▶ _Excerpt_:

WHEREAS, Warrant Holder desires to exchange the Aldagen Warrants for a warrant to purchase [_] shares of Company common stock with an exercise price of $[_] per share in the form attached as Exhibit A hereto (the “Cytomedix Warrant”).

 

NOW, THEREFORE, in consideration of the foregoing premises and the mutual promises, covenants and agreements herein contained, and for other good and valuable consideration, the receipt and sufficiency of which are hereby acknowledged, Warrant Holder and the Company, intending to be legally bound, hereby agree as follows:

 

Section 1.    Exchange of Warrants.    Subject to the terms and conditions set forth in this Agreement, the Warrant Holder hereby agrees to exchange the Aldagen Warrants for the Cytomedix Warrants (the “Exchange”). All capitalized terms not defines herein shall have the meanings given to such terms in the Exchange Agreement.

 

Section 2.    Deliveries.

▶ _Extracted data_:

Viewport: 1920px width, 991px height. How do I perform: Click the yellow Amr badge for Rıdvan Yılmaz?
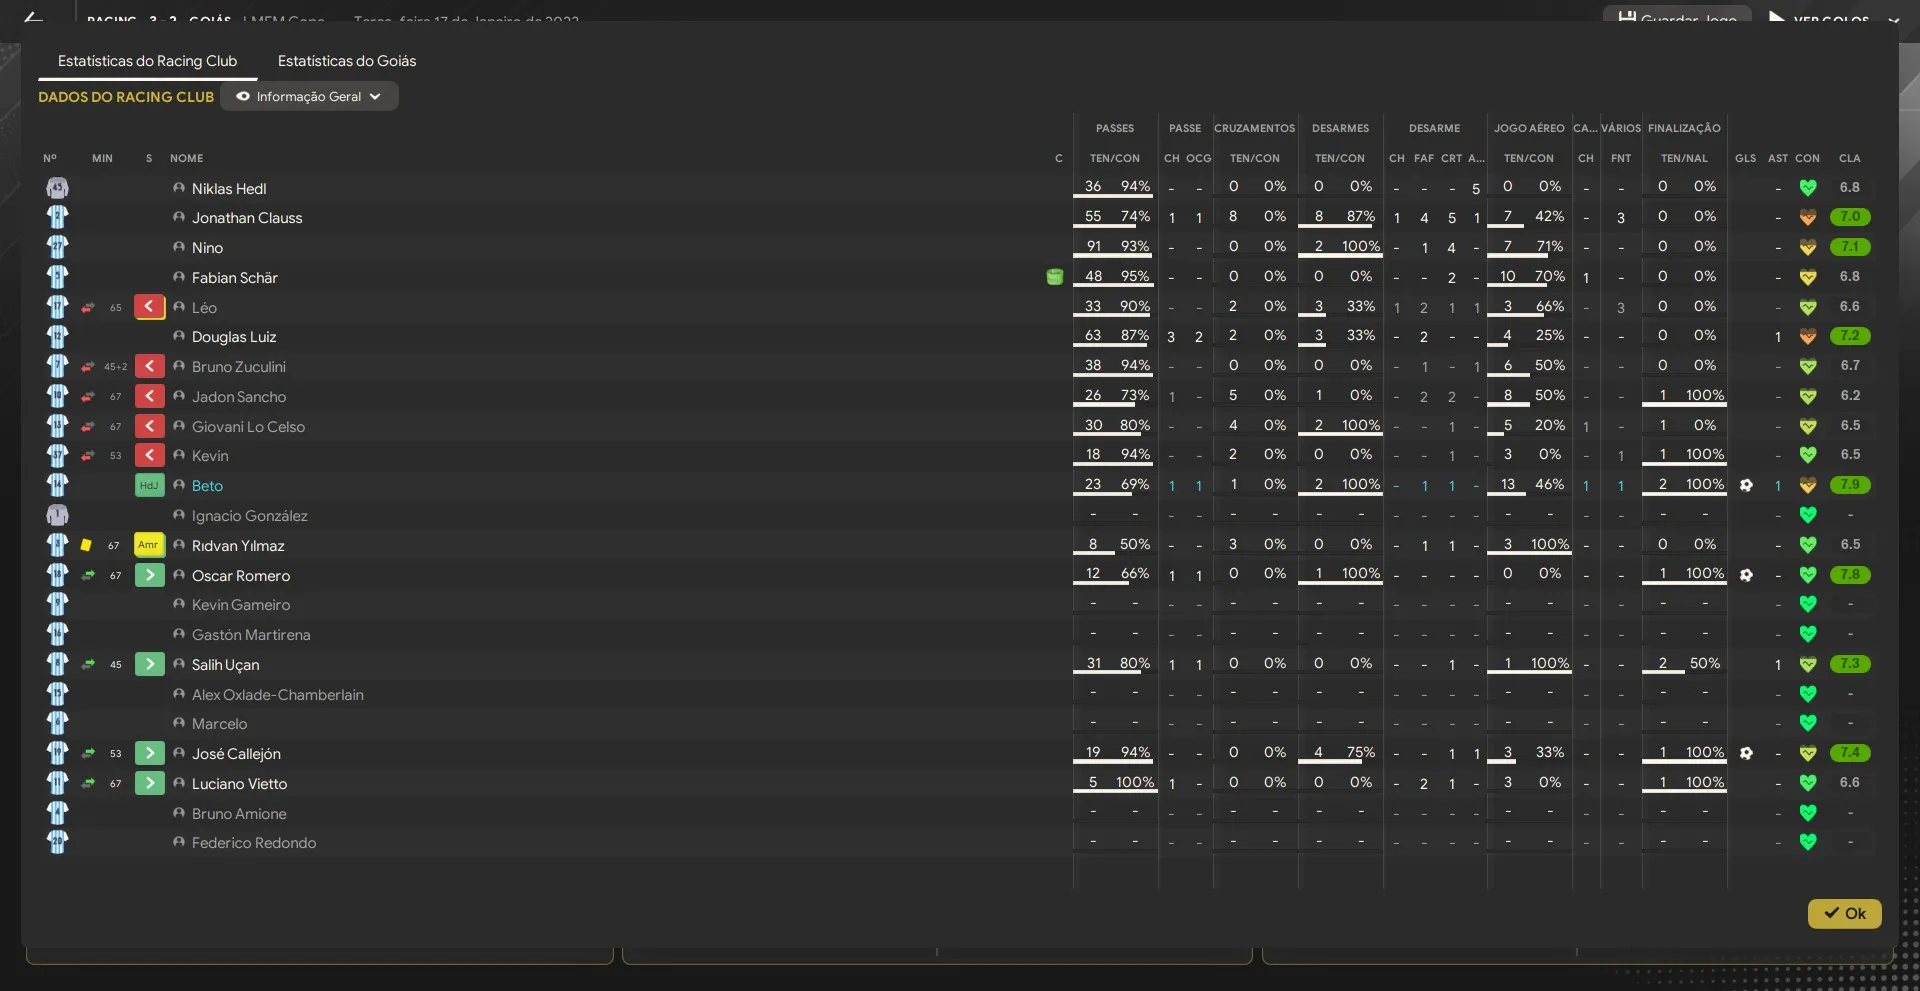pyautogui.click(x=149, y=545)
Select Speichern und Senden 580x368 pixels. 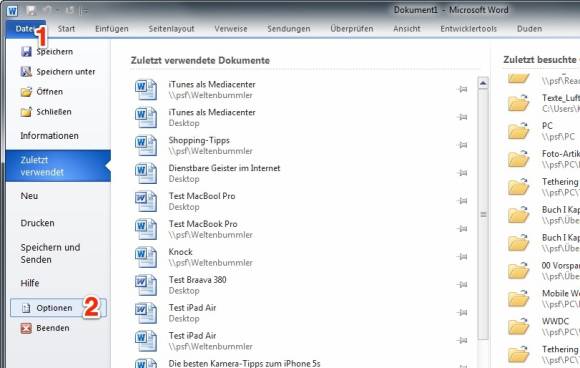[50, 253]
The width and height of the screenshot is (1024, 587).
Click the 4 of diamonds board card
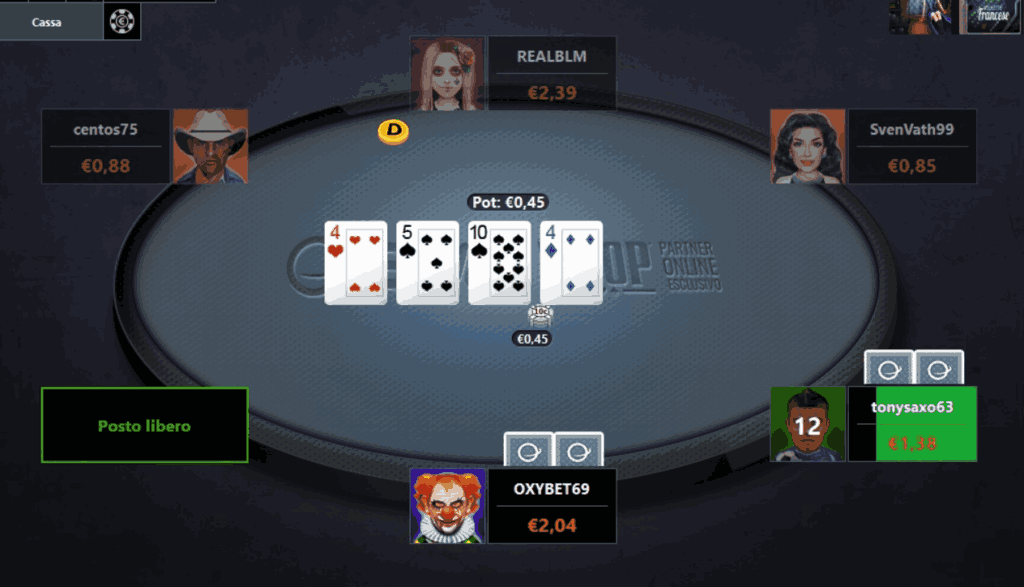[x=571, y=262]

▶ _Challenge 1_:
Using the warrant exchange agreement excerpt, say whether each statement agrees with it. Answer yes or no and quote the deciding words.
(a) The Warrant Holder agrees to exchange the Aldagen Warrants for the Cytomedix Warrants.
(b) The form of the Cytomedix Warrant is attached as Exhibit B.
(c) Capitalized terms the Agreement leaves undefined take their meanings from the Exchange Agreement.
▶ _Challenge 2_: Write the next part of the warrant exchange agreement, picking up after its final line.

▶ _Result 1_:
(a) Yes: "the Warrant Holder hereby agrees to exchange the Aldagen Warrants for the Cytomedix Warrants"
(b) No: "in the form attached as Exhibit A hereto"
(c) Yes: "shall have the meanings given to such terms in the Exchange Agreement"

▶ _Result 2_:
(a)          The closing of the Exchange (the “Exchange Closing”) shall take place upon the execution of this Agreement, and simultaneously with the Closing (as defined in the Exchange Agreement) of the Exchange Agreement and the delivery of the Closing items as provided therein.

 

(b)          Upon the Exchange Closing, the Company shall issue to Warrant Holder the Cytomedix Warrants.

 

(c)          Upon the Exchange Closing, Warrant Holder shall deliver to the Company the Aldagen Warrants for cancellation in exchange for the Cytomedix Warrants.

 

Section 3.    Representations and Warranties of Warrant Holder.    Warrant Holder hereby represents and warrants to the Company as follows:

 

(a)          Warrant Holder has the full right, power and authority to enter into this Agreement and to consummate the transaction described herein. When executed by Warrant Holder, this Agreement shall have been duly and validly executed and delivered by Warrant Holder and shall constitute the legal, valid and binding obligation of Warrant Holder, enforceable against Warrant Holder in accordance with its terms, except as limited by applicable bankruptcy, insolvency, reorganization, moratorium or other laws of general application affecting enforcement of creditors’ rights.

 

 
 

 

(b)          Warrant Holder has full and legal title to the Aldagen Warrants and owns the Aldagen Warrants free and clear of any lien, charge or other encumbrance of any nature.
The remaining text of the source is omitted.